- **WORK ITEM**:
Say how many lines in the records hold the word "agent", and give nothing but that number.

- **DATA UNDER STUDY**:
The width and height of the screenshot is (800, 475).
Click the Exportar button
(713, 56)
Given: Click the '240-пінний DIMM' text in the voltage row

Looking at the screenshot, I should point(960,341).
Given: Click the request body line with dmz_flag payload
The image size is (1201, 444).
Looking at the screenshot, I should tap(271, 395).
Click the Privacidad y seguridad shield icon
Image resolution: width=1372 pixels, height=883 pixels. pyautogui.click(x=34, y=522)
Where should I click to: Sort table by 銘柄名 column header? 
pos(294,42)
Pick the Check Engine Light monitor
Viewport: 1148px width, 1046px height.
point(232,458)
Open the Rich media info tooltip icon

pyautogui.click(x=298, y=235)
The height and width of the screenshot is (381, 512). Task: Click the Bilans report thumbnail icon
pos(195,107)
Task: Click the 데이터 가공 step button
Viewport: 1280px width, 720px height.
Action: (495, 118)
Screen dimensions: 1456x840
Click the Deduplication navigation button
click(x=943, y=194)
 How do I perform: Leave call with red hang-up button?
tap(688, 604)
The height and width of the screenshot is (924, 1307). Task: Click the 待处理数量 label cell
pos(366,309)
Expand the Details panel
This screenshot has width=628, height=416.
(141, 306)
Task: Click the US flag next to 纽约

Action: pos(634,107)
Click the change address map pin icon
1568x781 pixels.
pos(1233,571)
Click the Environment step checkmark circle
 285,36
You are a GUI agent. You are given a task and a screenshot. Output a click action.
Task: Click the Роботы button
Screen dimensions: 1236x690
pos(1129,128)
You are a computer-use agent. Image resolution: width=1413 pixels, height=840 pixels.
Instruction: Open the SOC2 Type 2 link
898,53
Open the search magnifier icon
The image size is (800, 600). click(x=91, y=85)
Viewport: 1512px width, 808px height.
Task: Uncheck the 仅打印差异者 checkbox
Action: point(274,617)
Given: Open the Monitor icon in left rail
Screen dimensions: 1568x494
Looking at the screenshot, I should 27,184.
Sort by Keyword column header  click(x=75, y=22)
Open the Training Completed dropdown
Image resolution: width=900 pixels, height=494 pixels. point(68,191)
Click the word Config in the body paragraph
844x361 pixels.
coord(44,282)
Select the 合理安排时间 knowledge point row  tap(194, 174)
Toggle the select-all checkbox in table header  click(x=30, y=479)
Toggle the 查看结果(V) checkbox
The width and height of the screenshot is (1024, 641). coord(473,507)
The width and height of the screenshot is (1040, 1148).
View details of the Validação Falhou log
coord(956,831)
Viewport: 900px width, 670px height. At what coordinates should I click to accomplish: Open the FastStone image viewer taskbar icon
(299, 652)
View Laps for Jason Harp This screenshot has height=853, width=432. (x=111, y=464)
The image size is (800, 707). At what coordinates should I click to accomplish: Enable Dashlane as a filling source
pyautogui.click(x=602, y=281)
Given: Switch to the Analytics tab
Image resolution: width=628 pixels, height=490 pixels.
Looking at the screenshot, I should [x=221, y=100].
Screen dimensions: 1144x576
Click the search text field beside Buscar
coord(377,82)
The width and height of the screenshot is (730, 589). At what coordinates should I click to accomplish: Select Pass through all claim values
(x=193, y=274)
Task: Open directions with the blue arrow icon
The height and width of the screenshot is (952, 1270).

- **SOLUTION**:
2